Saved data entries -
.....

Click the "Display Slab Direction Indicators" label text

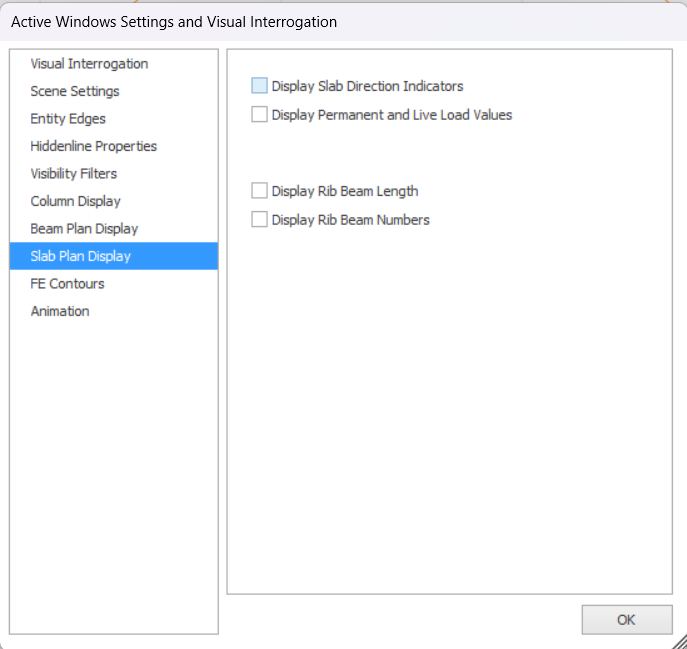tap(367, 86)
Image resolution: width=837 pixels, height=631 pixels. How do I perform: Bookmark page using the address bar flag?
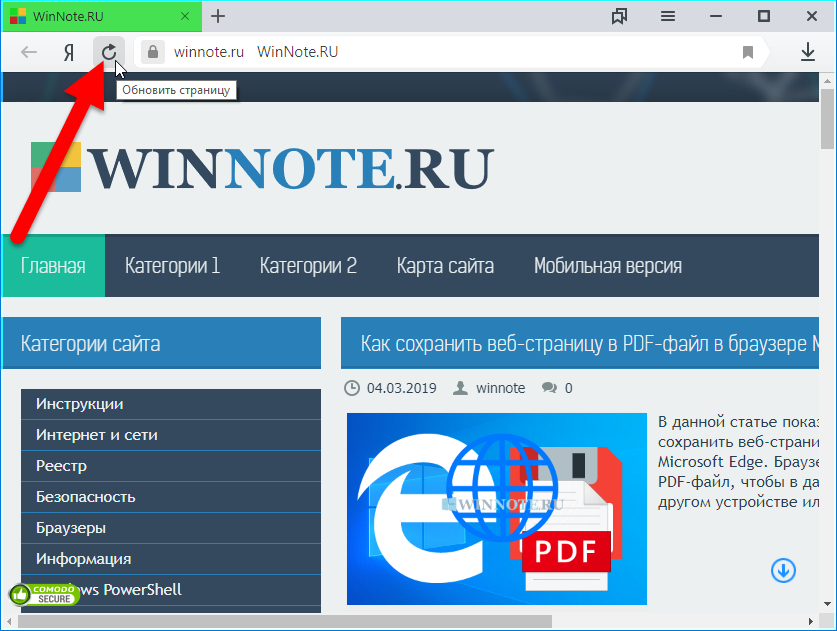(748, 52)
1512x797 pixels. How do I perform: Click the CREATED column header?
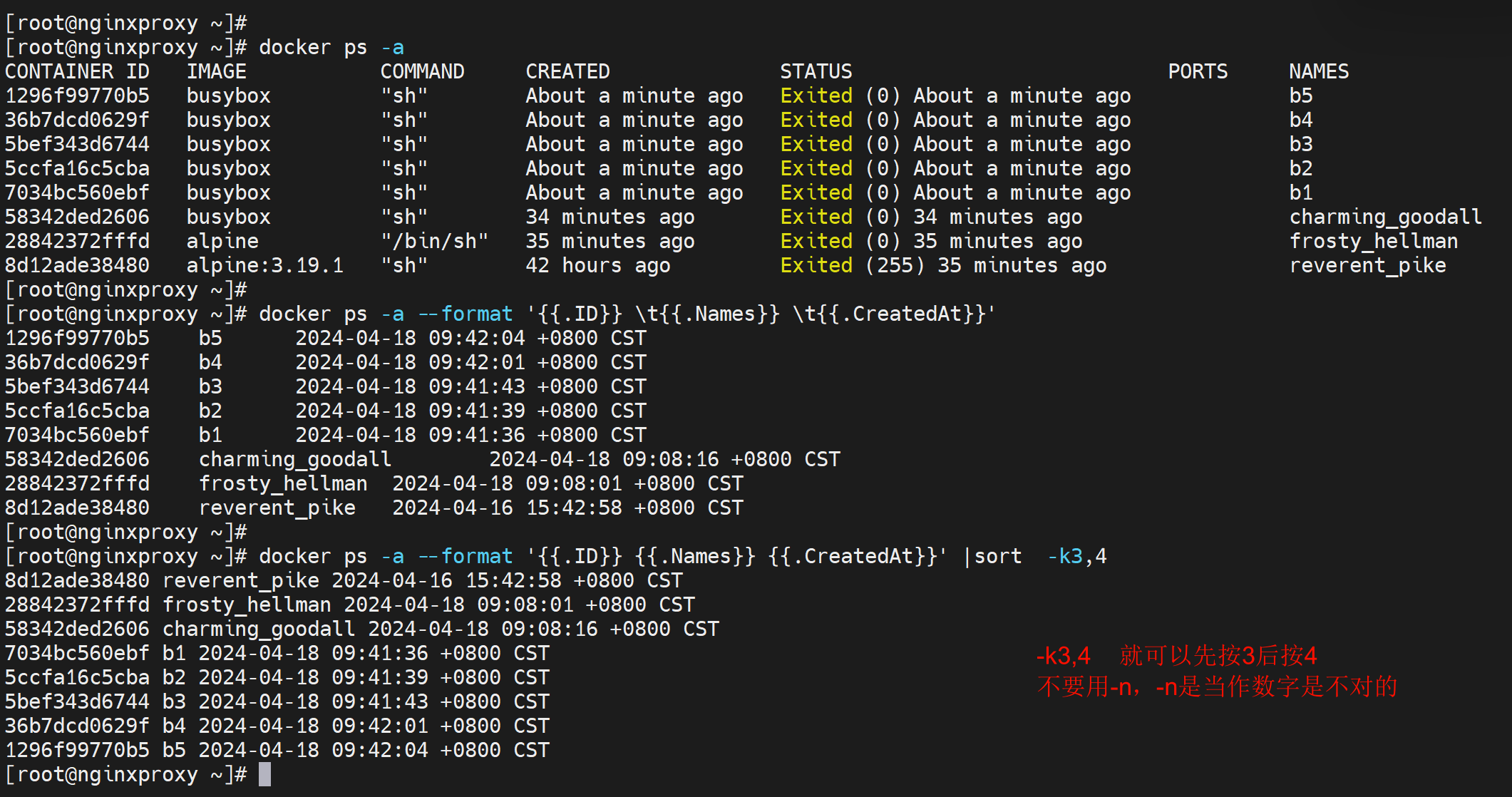tap(567, 71)
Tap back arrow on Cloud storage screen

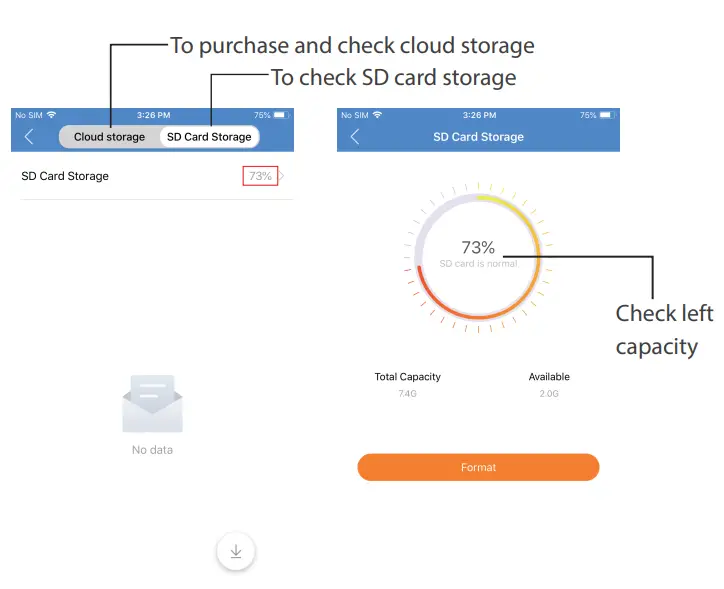point(29,137)
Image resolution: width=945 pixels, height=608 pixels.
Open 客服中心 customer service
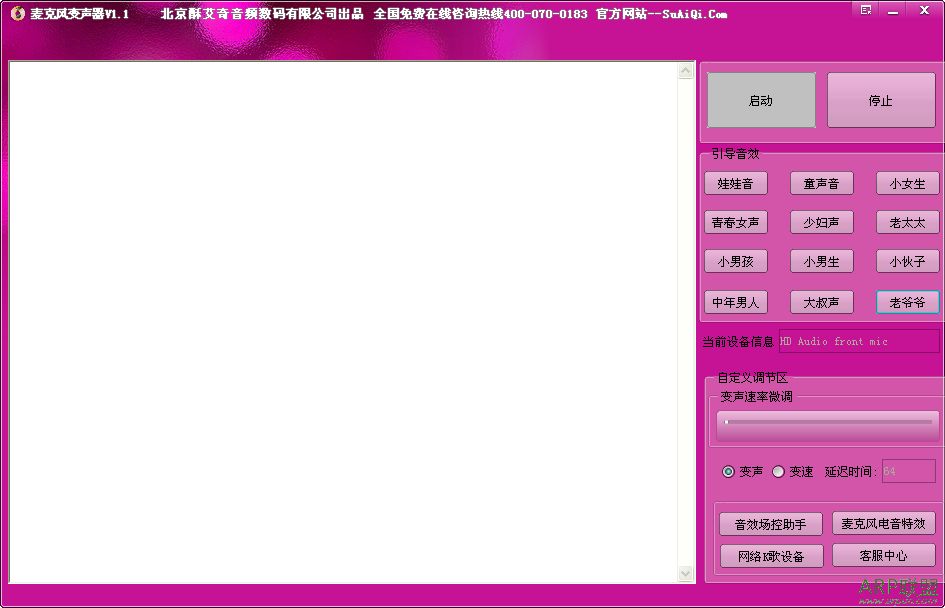click(x=883, y=555)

.....

Aim of the exercise -
Copy every record exactly, leaving the pictures out.

Exercise solution -
Click the "Display Slab Direction Indicators" label text

tap(367, 86)
Image resolution: width=837 pixels, height=631 pixels. How do I perform: Bookmark page using the address bar flag?
(748, 52)
1512x797 pixels. How do I perform: Click the CREATED column header?
tap(567, 71)
Tap back arrow on Cloud storage screen

point(29,137)
Image resolution: width=945 pixels, height=608 pixels.
Open 客服中心 customer service
click(x=883, y=555)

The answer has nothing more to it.